Kitaplarda buluşmak üzere…

 


[1]. Sahih-i Müslim Şerhi el-Minhâc, İmam Muhyiddin en-Nevevî, Karınca Polen Yayınları, 1/73-77; Sahîh-i Müslim Muhtasar, İmam Müslim, Karınca Polen Yayınları, s. 61-62; El-Bidâye Ve‘n-Nihâye, İbni Kesir, Daru’l Fikri, 11/33-35

[2]. “Hatib dedi ki: ‘Müslim, Buhari’nin yolunu takip etmiş, onun ilmi birikimini incelemiş ve onun usulünü de izlemiştir.’ Darakutni dedi ki: Buhari olmasaydı, Müslim ne gider ne de gelebilirdi.” (bk. Sahih-i Müslim Şerhi el-Minhâc, İmam Muhyiddin en-Nevevî, Karınca Polen Yayınları, 1/76)

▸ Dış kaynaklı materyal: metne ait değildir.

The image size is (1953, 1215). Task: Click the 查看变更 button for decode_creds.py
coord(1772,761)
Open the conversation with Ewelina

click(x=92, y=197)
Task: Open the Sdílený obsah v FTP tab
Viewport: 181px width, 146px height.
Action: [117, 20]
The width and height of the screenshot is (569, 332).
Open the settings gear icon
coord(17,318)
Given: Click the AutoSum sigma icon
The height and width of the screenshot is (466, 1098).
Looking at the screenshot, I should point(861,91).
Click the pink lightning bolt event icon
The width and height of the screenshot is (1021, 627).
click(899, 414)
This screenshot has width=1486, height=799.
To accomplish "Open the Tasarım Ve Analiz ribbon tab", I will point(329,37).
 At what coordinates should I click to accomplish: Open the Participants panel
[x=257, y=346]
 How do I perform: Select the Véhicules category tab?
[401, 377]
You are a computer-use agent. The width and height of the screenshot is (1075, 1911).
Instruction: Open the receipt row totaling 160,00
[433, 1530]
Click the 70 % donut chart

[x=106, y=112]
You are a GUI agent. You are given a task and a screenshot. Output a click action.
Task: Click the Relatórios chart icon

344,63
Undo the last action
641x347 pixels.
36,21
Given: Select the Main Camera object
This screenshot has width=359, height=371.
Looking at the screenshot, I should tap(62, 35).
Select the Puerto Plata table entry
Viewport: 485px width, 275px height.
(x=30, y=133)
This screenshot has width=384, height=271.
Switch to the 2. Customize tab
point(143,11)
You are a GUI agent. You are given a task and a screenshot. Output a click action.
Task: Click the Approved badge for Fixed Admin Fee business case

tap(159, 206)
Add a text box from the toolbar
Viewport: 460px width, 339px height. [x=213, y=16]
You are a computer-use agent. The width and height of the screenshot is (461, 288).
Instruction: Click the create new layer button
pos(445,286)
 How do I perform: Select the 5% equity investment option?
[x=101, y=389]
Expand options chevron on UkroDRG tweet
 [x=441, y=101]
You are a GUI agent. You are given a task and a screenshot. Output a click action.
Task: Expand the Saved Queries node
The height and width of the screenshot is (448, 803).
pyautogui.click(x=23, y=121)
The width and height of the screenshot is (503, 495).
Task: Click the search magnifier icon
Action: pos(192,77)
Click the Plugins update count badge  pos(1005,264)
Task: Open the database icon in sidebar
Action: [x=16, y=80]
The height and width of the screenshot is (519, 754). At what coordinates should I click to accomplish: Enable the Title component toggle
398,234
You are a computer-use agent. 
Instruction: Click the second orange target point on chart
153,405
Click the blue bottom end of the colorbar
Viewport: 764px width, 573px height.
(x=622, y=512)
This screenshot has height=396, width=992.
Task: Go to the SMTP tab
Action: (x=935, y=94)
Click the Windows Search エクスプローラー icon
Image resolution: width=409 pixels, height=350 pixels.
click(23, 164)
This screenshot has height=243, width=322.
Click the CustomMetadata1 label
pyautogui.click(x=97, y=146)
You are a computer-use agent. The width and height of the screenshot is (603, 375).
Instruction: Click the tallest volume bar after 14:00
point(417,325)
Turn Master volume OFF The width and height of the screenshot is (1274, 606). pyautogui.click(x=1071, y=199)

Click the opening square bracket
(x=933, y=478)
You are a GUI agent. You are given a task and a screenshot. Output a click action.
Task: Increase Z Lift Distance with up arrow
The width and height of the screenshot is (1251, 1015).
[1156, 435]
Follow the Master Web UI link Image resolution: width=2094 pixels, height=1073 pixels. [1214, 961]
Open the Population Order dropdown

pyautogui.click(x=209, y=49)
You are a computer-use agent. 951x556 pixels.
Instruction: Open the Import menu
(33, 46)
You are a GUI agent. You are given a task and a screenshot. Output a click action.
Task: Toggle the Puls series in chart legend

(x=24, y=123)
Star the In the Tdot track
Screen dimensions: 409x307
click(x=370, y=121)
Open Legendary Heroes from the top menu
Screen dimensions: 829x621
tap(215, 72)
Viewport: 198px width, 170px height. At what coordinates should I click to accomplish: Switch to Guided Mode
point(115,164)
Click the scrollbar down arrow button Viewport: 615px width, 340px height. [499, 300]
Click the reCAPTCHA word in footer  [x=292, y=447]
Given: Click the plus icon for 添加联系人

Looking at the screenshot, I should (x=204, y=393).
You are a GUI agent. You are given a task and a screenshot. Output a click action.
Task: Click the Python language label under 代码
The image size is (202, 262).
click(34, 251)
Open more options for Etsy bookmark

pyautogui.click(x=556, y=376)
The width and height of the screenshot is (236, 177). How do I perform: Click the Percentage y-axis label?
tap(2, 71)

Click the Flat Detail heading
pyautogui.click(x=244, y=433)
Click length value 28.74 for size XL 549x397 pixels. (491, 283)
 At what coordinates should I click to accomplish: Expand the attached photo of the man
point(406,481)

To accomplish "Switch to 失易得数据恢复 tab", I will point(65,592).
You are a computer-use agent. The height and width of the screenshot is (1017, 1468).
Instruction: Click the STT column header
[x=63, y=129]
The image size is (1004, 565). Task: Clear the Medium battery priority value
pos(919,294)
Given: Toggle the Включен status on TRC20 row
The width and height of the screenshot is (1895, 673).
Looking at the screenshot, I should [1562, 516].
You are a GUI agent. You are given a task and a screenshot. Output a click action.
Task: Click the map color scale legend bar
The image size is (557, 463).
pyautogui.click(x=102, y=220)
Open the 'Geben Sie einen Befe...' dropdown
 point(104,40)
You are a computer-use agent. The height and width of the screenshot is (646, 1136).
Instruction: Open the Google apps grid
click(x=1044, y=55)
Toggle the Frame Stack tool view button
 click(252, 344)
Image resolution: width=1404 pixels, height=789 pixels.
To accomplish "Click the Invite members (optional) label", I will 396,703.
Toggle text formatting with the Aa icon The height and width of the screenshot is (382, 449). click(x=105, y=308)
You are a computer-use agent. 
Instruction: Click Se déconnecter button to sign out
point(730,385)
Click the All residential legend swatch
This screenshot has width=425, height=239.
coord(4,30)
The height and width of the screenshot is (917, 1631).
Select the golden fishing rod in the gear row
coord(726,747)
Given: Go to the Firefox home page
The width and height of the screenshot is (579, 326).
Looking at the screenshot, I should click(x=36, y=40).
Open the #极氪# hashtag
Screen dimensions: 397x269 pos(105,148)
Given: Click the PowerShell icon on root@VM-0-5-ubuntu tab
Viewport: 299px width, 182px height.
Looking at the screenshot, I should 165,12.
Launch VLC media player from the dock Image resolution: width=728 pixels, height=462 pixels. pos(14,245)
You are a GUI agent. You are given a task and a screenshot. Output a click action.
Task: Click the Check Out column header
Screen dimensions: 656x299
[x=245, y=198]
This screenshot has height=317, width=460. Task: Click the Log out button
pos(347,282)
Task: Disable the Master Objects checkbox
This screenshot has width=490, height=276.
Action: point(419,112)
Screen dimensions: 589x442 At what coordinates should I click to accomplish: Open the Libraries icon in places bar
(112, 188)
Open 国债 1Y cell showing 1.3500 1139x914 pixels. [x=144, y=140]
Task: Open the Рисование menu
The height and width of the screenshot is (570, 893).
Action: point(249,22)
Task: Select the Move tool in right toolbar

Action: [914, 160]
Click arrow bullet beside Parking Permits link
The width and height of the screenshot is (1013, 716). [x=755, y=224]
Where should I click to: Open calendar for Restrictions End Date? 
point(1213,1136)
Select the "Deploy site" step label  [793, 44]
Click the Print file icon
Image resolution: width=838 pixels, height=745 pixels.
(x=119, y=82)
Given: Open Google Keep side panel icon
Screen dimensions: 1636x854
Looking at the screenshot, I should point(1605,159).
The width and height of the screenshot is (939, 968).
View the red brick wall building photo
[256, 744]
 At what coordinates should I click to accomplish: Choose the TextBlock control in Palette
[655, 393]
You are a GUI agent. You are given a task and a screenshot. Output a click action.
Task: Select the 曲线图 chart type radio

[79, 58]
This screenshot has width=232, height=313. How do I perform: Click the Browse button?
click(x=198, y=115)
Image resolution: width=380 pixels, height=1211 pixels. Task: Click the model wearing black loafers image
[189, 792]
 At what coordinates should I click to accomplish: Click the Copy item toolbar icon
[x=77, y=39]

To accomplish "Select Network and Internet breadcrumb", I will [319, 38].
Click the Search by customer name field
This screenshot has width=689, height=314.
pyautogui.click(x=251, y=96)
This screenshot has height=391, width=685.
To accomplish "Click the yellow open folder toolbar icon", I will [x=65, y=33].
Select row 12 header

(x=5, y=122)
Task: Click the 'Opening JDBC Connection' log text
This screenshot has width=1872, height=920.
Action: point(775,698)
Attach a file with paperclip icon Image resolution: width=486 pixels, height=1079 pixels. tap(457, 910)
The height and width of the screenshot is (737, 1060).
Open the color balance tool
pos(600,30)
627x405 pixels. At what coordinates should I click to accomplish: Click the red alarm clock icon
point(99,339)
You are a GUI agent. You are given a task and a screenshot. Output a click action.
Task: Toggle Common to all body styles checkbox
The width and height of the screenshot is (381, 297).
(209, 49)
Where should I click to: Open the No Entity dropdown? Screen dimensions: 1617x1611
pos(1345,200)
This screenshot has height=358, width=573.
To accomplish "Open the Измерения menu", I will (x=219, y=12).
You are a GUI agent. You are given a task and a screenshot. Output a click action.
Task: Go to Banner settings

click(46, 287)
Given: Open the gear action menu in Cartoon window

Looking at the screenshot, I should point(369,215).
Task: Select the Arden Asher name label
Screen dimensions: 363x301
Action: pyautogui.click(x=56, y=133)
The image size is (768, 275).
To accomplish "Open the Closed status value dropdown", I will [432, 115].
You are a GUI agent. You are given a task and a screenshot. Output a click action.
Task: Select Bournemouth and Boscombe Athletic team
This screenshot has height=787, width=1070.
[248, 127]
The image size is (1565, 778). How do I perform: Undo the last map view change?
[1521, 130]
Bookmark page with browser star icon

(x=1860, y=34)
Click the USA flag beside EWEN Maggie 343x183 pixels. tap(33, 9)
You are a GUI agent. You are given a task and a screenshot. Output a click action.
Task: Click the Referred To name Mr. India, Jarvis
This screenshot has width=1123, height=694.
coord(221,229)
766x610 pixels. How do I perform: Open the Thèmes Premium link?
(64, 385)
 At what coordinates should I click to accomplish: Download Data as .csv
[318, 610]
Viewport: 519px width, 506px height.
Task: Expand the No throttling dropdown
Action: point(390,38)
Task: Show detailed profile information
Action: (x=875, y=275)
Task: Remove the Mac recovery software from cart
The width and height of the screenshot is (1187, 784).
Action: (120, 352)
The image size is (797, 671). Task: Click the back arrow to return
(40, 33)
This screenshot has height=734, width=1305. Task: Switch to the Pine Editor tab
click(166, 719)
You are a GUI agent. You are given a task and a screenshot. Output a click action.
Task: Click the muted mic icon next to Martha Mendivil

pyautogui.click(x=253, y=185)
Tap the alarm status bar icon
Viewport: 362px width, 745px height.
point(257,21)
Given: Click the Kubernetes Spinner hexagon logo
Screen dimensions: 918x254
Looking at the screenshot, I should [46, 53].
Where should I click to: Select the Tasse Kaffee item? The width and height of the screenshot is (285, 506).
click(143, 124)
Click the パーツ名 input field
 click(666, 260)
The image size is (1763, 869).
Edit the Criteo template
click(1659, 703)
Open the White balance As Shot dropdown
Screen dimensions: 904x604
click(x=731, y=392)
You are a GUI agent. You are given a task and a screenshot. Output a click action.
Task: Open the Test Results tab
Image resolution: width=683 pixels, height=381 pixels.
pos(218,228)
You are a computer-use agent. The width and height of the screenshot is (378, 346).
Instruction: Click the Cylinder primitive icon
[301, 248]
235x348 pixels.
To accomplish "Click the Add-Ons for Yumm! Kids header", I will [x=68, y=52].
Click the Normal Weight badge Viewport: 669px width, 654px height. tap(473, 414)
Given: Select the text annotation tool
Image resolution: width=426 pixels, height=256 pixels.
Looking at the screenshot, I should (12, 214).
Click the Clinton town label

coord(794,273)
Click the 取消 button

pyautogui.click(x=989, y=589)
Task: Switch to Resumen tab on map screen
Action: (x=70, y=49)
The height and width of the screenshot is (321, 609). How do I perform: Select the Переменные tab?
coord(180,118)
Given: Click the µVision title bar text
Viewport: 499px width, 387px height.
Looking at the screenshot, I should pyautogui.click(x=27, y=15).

[3]. Konuyla ilgili en meşhur kıssa şudur: “Günün birinde Zühri, meclisinde bulunanlara, ‘Kim Kur’ân’ın telaffuzu meselesinde Buhari ile aynı kanaatte ise bizim meclisimizden uzaklaşsın.’ dedi. Meclistekiler arasında Müslim ibni El-Haccac da vardı. Müslim derhal yerinden kalkıp evine gitti ve Zühri’den işittiklerinin tamamını toplayıp, bir araya getirdi ve onları kendisine gönderdi. Zühri’den rivayette bulunmayı büsbütün terk etti. Sahih’inde olsun, başka eserlerinde olsun ondan hiçbir rivayet nakletmedi. Aralarındaki bu ayrılık daha da derinleşti. (bk. Sahih-i Müslim Şerhi el-Minhâc, İmam Muhyiddin en-Nevevî, Karınca Polen Yayınları, 1/76)

[4]. Sahih-i Müslim Şerhi el-Minhâc, İmam Muhyiddin en-Nevevî, Karınca Polen Yayınları, 1/76

[5]. Ahmed ibni Seleme dedi ki: ‘Ebu Zurr’a ve Ebu Hatim’i, sahihi bilmek hususunda Müslim’in her ikisinin çağdaşları olan diğer meşayihten (hadis âlimlerinden) önde tuttuklarını gördüm.’ (bk. Sahih-i Müslim Şerhi el-Minhâc, İmam Muhyiddin en-Nevevî, Karınca Polen Yayınları, 1/78)

          Nesai, onun hakkında, ‘Ümmet, bu iki kitabın sahih olduğu ve onlardaki hadislerle amel etmenin vacip olduğu üzerinde icma etmiştir.’ der. (bk. Sahîh-i Müslim Muhtasar, İmam Müslim, Karınca Polen Yayınları, s. 62)

          Hâkim, En-Nisaburi’de, ‘Gök kubbenin altında Müslim’in kitabından daha sahih hiçbir kitap yoktur.’ der.

[6]. Sahih-i Müslim Şerhi el-Minhâc, İmam Muhyiddin en-Nevevî, Karınca Polen Yayınları, 1/77

[7]. “Hafız Ebu Ali En-Neysaburi dedi ki: ‘Gök kubbesi altında hadis ilminde Müslim’in kitabından daha sahih bir kitap yoktur.’ ” (bk. Sahih-i Müslim Şerhi el-Minhâc, İmam Muhyiddin en-Nevevî, Karınca Polen Yayınları, 1/79)

[8]. Bugün elimizdeki Müslim nüshalarında bulunan bab başlıkları İmam Nevevi tarafından konulmuştur.